_Directions for this task_
Type out the full set of entries again, unchanged.
(Extracted information)
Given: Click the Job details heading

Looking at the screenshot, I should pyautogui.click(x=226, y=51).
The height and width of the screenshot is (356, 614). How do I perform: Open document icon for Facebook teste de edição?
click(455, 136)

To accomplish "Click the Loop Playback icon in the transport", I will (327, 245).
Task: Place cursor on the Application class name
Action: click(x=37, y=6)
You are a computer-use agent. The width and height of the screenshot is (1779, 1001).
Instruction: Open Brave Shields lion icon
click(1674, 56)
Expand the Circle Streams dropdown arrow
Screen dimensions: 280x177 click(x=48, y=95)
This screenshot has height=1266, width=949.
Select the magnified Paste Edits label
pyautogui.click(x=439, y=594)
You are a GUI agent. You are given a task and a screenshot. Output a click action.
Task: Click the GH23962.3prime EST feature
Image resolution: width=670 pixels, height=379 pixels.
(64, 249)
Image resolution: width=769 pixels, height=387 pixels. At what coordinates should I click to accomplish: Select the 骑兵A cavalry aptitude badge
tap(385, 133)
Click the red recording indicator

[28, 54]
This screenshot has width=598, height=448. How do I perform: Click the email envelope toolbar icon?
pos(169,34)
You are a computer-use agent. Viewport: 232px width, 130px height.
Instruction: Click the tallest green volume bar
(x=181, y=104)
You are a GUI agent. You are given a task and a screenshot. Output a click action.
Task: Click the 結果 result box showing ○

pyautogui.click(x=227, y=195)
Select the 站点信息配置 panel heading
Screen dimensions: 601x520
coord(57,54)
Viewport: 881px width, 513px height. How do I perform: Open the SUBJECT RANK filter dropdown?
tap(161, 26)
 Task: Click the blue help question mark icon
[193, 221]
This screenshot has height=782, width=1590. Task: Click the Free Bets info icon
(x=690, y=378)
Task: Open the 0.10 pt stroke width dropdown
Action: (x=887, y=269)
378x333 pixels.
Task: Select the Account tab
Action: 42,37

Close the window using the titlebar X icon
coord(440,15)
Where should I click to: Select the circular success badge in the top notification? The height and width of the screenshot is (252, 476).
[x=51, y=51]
(End Extracted information)
_Finished task_
Given: Click the Job details heading

Looking at the screenshot, I should pyautogui.click(x=226, y=51).
The height and width of the screenshot is (356, 614). How do I perform: Open document icon for Facebook teste de edição?
click(455, 136)

To accomplish "Click the Loop Playback icon in the transport", I will (327, 245).
Task: Place cursor on the Application class name
Action: click(x=37, y=6)
You are a computer-use agent. The width and height of the screenshot is (1779, 1001).
Instruction: Open Brave Shields lion icon
click(1674, 56)
Expand the Circle Streams dropdown arrow
Screen dimensions: 280x177 click(x=48, y=95)
This screenshot has height=1266, width=949.
Select the magnified Paste Edits label
pyautogui.click(x=439, y=594)
You are a GUI agent. You are given a task and a screenshot. Output a click action.
Task: Click the GH23962.3prime EST feature
Image resolution: width=670 pixels, height=379 pixels.
(64, 249)
Image resolution: width=769 pixels, height=387 pixels. At what coordinates should I click to accomplish: Select the 骑兵A cavalry aptitude badge
tap(385, 133)
Click the red recording indicator

[28, 54]
This screenshot has width=598, height=448. How do I perform: Click the email envelope toolbar icon?
pos(169,34)
You are a computer-use agent. Viewport: 232px width, 130px height.
Instruction: Click the tallest green volume bar
(x=181, y=104)
You are a GUI agent. You are given a task and a screenshot. Output a click action.
Task: Click the 結果 result box showing ○

pyautogui.click(x=227, y=195)
Select the 站点信息配置 panel heading
Screen dimensions: 601x520
coord(57,54)
Viewport: 881px width, 513px height. How do I perform: Open the SUBJECT RANK filter dropdown?
tap(161, 26)
 Task: Click the blue help question mark icon
[193, 221]
This screenshot has height=782, width=1590. Task: Click the Free Bets info icon
(x=690, y=378)
Task: Open the 0.10 pt stroke width dropdown
Action: (x=887, y=269)
378x333 pixels.
Task: Select the Account tab
Action: 42,37

Close the window using the titlebar X icon
coord(440,15)
Where should I click to: Select the circular success badge in the top notification? The height and width of the screenshot is (252, 476).
[x=51, y=51]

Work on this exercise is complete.